[Distutils] thoughts on distutils 1 & 2
has
hengist.podd at virgin.net
Fri May 14 10:16:31 EDT 2004
Hello List,
Very quiet here, so thought I would toss in some notes I've been
making regarding Python's module system, the current DistUtils 1.x
and some of the proposals I've seen for Distutils 2. These notes are
very rough so I dunno how much sense they'll make to anyone else in
their current state, but I figure it's better to pitch them in to
find out if there's any interest in discussing them further than
spend time polishing them if there isn't.

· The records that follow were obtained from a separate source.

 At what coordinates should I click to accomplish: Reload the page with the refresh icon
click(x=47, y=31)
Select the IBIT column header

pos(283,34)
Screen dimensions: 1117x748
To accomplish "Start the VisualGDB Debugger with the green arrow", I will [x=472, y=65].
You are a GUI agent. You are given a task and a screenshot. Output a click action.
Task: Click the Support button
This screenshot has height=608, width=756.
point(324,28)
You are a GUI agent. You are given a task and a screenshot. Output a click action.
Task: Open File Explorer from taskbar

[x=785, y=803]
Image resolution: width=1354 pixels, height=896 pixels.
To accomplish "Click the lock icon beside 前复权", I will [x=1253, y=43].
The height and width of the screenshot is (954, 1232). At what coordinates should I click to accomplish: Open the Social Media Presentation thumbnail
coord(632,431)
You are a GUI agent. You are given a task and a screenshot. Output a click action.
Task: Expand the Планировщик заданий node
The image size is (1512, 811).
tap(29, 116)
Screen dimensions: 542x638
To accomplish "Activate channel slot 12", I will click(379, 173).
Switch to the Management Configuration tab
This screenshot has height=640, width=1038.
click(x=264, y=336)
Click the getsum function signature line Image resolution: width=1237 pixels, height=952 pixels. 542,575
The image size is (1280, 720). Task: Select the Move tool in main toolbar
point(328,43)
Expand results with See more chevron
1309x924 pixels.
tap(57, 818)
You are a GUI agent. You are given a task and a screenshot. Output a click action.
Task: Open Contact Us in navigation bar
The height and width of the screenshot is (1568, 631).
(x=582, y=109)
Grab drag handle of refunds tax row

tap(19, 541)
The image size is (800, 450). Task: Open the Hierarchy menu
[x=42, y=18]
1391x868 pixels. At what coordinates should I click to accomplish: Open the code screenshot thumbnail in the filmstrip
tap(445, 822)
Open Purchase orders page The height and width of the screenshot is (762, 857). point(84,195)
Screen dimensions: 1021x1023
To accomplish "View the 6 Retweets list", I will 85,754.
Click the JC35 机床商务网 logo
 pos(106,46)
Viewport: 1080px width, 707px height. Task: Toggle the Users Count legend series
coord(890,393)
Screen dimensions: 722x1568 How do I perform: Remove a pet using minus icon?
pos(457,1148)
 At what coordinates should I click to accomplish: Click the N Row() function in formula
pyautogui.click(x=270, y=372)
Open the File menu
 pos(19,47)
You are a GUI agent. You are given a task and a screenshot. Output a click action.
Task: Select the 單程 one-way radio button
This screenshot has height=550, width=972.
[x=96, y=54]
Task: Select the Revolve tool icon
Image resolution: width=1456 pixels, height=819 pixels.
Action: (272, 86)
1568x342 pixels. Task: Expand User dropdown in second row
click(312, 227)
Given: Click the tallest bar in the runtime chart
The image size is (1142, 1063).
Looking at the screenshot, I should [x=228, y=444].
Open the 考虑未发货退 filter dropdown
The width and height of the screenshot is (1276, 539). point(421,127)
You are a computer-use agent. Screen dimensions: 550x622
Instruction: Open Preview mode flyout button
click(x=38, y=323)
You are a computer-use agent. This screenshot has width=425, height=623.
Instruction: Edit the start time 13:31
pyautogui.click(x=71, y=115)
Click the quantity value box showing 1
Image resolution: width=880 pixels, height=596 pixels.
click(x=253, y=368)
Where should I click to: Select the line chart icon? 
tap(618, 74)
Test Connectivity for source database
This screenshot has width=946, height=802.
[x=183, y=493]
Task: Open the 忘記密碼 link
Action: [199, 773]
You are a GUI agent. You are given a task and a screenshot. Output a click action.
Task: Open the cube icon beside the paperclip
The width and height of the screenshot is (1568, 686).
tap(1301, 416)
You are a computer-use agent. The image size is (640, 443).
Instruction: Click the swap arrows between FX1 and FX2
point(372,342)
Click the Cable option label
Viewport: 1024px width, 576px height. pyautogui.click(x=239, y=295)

Let us know what you think, and we can take it from there if folk are
interested.
Regards,
has
-------
Issues:
http://www.python.org/cgi-bin/moinmoin/DistUtils20 states:
"The ultimate goal: Must be backwards-compatible with
existing setup.py scripts."
This is both a red herring and likely recipe for DU2 becoming a big
ball of mud before it's even out the door...
- Compatibility for existing setup.py scripts can easily be ensured
by retaining DU1. DU1 should be declared at end of its development
life. DU1 API may eventually be re-implemented on top of DU2,
allowing DU1 core to be ditched to reduce maintenance cost. Deprecate
DU1 API.
- DU1 doesn't scale down as well as it could/should. Doesn't scale up
as well as it could/should. Current DU2 proposals don't seem to
address these points, seeking only to add new material on top rather
than reexamine/reevaluate existing architecture. Some current DU2
proposals smack of rampant architecture astronomy, lacking sufficient
evaluation of their potential cost or whether the same goals could be
achieved through other, simpler means.
- DU2 provides an opportunity to review everything learnt over course
of DU1 development and do it better. DU1 development has stagnated
under its own weight. DU1 architecture is a rat's nest. Not a good
base to build DU2 on. Better to design afresh: assemble list
representative range of use cases and their relative frequencies in
real-world use, determine "ideal" solution, determine "practical"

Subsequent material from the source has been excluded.